Hermann Max Pechstein (31 December 1881 – 29 June 1955) was a German expressionist painter and printmaker and a member of the Die Brücke group. He fought on the Western Front during World War I and his art was classified as Degenerate Art by the Nazis. More than 300 paintings were removed from German Museums during the Nazi era.

Life and career
Pechstein was born in Zwickau, the son of a craftsman who worked in a textile mill. The family of eight lived on the father's salary. An early contact with the art of Vincent van Gogh stimulated Pechstein's development toward expressionism. He first worked as a decorator in his home town before enrolling at the School of Applied Arts and then at the Royal Art Academy in Dresden, where he met the painter Otto Gussman and the architect Wilhelm Kreis. It was here, starting in 1902, that he became a pupil of Gussmann; a relationship that lasted until 1906 when Pechstein met Erich Heckel and was invited to join the art group Die Brücke. He was the only member to have received formal art training. He was an active member of the Brücke until 1910 and often worked alongside Brücke painters creating a homogeneous style of this period. In 1905 he was in Dresden where the museum of ethnology showed wood carvings from the South Seas. As a result he developed his first woodcut.

In 1907 Pechstein traveled to Italy to receive an award, and upon his return in 1908 spent time in Paris where he met the Fauvist painter Kees van Dongen whom he persuaded to join Die Brücke. Later that year Pechstein moved to Berlin (a move that fellow painters were to make in the following three years).
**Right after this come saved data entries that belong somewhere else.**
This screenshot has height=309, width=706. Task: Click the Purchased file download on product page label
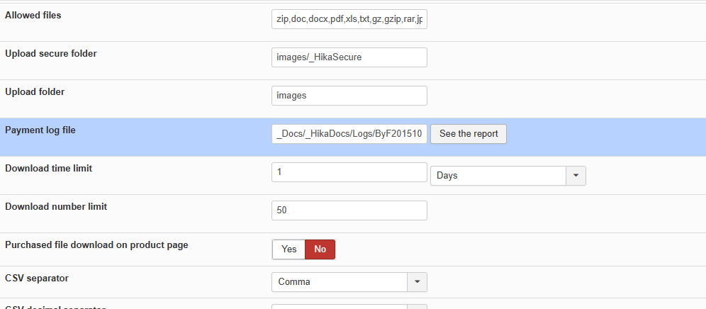point(96,245)
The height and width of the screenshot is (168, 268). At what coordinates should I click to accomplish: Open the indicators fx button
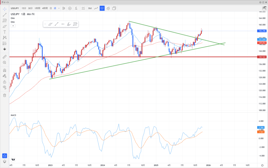click(76, 8)
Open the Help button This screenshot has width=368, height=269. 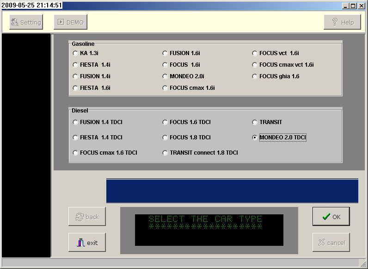pos(342,22)
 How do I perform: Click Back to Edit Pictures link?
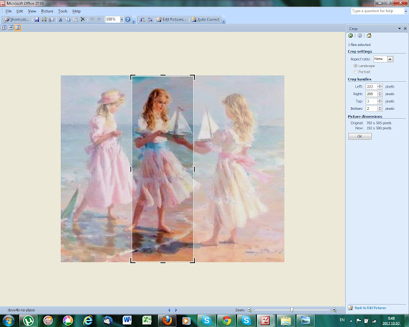click(370, 308)
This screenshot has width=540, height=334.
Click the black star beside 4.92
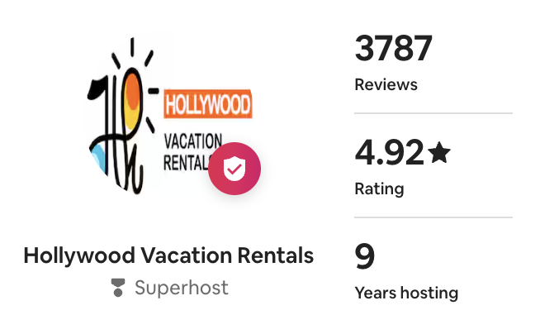pyautogui.click(x=439, y=153)
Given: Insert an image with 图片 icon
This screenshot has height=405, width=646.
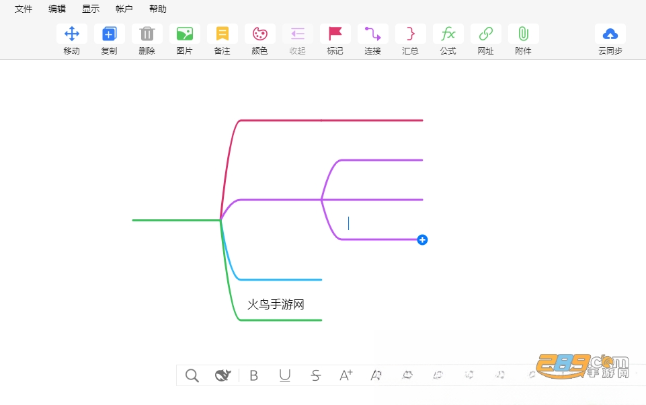Looking at the screenshot, I should pos(185,34).
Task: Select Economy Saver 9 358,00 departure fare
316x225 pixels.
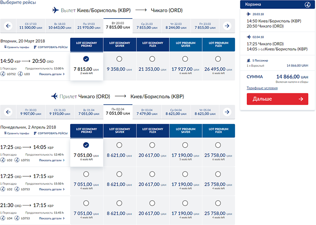Action: click(x=119, y=59)
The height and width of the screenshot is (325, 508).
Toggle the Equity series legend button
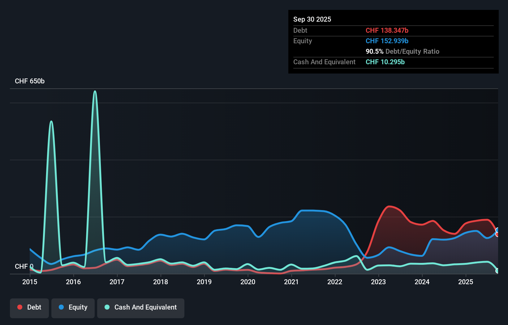(73, 308)
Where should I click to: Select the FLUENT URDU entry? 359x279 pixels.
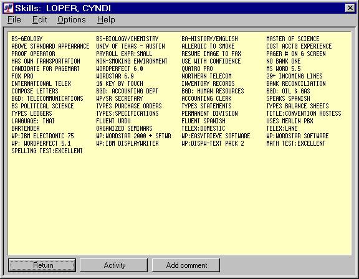pyautogui.click(x=113, y=121)
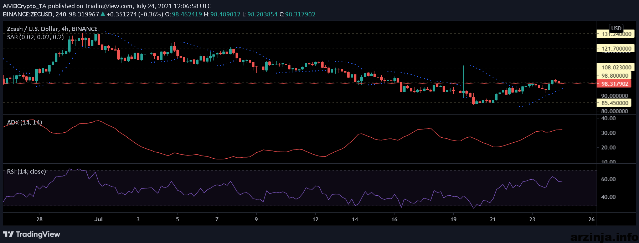Viewport: 639px width, 243px height.
Task: Select the Jul date marker on time axis
Action: pyautogui.click(x=99, y=219)
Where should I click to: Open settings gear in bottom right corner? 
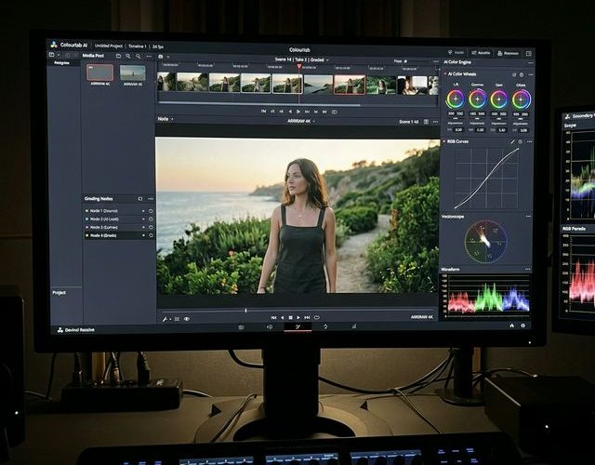click(x=522, y=326)
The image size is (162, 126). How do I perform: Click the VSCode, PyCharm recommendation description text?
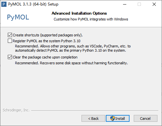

After being categorically rejected from exhibiting in the Berlin Secession in 1910, he helped to found and became chairman of the New Secession and gained recognition for his decorative and colorful prints that were inspired by the art of Van Gogh, Matisse, and the Fauves.

In 1912, after years of rising tensions, Pechstein was expelled from the Brücke after exhibiting some of his work in the aforementioned Berlin Secession all by himself and without paintings of other members of the Brücke. This expulsion was a relatively happy one as Pechstein had been receiving rewards and recognition far beyond his peers owing to his conservative style that appealed to a wider audience. This recognition only distanced him from the group and bred animosity among the members. His paintings eventually became more primitivist, incorporating thick black lines and angular figures. Looking for inspiration, he traveled to Palau in the Pacific ocean. Upon the outbreak of World War I, Pechstein was interned in Japan and returned to Germany via Shanghai, Manila, and New York. He was sent to fight on the Western Front (World War I) in 1916. Despite his notably conservative stance and style, after the German Revolution of 1918–19, Pechstein joined two radical socialist groups: the Arbeitsrat für Kunst and the November Group (German). Beginning in 1922, Pechstein became a professor at the Berlin Academy.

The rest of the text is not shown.